Because: We often can’t control outcomes.

 

Outcomes are affected by environmental things. Like:

  • Your job gets crazy busy.
  • Your kid gets sick.
  • Your gym closes for renovations.
  • Your mom with dementia needs help.
  • You have exams at school.

And they’re influenced by physical things. Like:

  • Your hormones get out of whack.
  • You have a chronic illness. (Or even just a tough bout with the flu.)
  • You’re stressed.
  • You’re having problems sleeping.
  • You sprained your ankle or your arthritic knee is doing its thing again.

 

You get the idea.

You can’t make your body do what you want it to.

But you can control what you do.

 

That’s why behavior goals are so important: They focus on the things we do have control over.

Behavior goals represent your commitment to practice a particular set of actions or tasks every day, as consistently and regularly as possible.

 

Here are a few examples of how we can turn outcome goals into behavior goals.

Outcome Behavior

Lose 10 pounds.
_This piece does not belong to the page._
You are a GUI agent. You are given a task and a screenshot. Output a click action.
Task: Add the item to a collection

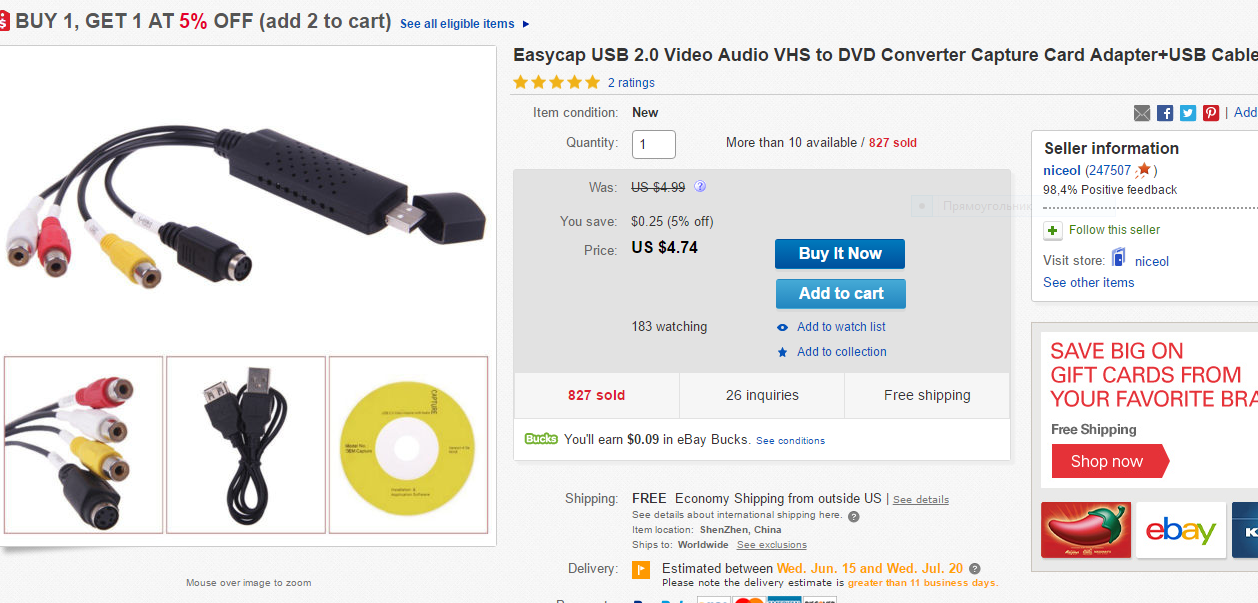tap(841, 352)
Eat till satisfied (instead of stuffed) at each meal.

Lower blood sugar. Eat fruit for dessert, instead of sweets, at least three times a week.

Squat more weight. Squat 3 times a week at various intensities.

Sleep 8 hours per night. Create a calming pre-sleep routine and start it 30 minutes before bedtime.

Have a better relationship with your partner. Have a date night once a week.

 

Notice how both outcome and behavior goals are trackable. However, behavior goals are usually more effective because they give you something to do (and track) each day.

So how can you set powerful behavior goals today?

  1. Write down one outcome you want. Don’t overthink it. Just name the desire you want most right now.
  2. Write down some of the skills you think you’ll need to get that outcome. If you’re just starting out, focus on foundational skills. What are the basics that make everything else possible? (For instance, if you want to manage your time, you need to learn to use a calendar.)
  3. Related to each skill, write down a behavior or two you can do today that’ll help build those skills. This can be really easy, like walking through the gym doors or even packing your gym bag for tomorrow morning.
  4. Do the behavior today, and tomorrow, and so on. And, keep in mind, if you don’t follow through on a given day, don’t let it derail you. Each day is a clean slate.